* **Records**
## Start
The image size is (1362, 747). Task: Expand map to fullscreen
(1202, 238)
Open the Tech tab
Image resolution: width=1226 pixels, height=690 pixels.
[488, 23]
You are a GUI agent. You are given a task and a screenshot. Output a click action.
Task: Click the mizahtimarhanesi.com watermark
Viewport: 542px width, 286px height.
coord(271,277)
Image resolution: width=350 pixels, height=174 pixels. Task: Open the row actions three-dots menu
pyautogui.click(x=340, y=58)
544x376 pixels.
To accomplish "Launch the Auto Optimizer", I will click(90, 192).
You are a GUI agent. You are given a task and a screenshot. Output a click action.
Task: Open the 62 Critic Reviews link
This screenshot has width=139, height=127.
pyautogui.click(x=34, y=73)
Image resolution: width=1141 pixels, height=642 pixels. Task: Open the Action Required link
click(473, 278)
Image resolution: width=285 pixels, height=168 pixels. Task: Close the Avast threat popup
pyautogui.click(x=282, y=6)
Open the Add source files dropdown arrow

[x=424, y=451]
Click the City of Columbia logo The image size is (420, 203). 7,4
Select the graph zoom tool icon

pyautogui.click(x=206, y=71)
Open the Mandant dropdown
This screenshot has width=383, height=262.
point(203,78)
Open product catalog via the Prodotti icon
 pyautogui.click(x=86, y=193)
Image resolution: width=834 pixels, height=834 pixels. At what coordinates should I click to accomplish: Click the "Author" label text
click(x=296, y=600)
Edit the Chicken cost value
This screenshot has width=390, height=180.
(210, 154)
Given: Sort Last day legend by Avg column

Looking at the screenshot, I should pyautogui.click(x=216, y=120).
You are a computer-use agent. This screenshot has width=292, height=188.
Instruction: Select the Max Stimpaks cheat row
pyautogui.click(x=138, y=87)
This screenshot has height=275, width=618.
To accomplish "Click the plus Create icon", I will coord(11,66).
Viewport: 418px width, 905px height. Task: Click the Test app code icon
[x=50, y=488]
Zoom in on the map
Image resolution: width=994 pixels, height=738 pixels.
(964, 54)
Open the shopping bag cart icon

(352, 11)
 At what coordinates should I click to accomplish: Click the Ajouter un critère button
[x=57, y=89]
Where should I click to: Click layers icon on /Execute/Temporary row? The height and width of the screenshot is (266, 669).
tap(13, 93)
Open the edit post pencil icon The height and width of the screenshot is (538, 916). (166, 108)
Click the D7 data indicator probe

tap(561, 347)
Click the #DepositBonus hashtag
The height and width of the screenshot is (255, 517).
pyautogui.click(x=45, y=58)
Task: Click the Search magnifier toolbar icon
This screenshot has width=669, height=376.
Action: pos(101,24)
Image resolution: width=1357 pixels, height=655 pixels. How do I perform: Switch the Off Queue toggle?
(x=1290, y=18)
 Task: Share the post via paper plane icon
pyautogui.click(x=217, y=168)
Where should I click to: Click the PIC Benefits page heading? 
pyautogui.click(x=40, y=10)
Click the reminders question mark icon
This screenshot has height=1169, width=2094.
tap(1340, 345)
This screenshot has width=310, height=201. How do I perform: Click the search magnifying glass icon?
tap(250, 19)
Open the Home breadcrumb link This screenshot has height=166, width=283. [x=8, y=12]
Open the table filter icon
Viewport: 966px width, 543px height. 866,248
## End
* **Written exercise**
Find every line in the entries above that contains the word "will", matching case exactly, and copy each of those lines in full.

* **Final result**
To accomplish "Launch the Auto Optimizer", I will click(90, 192).
To accomplish "Click the plus Create icon", I will coord(11,66).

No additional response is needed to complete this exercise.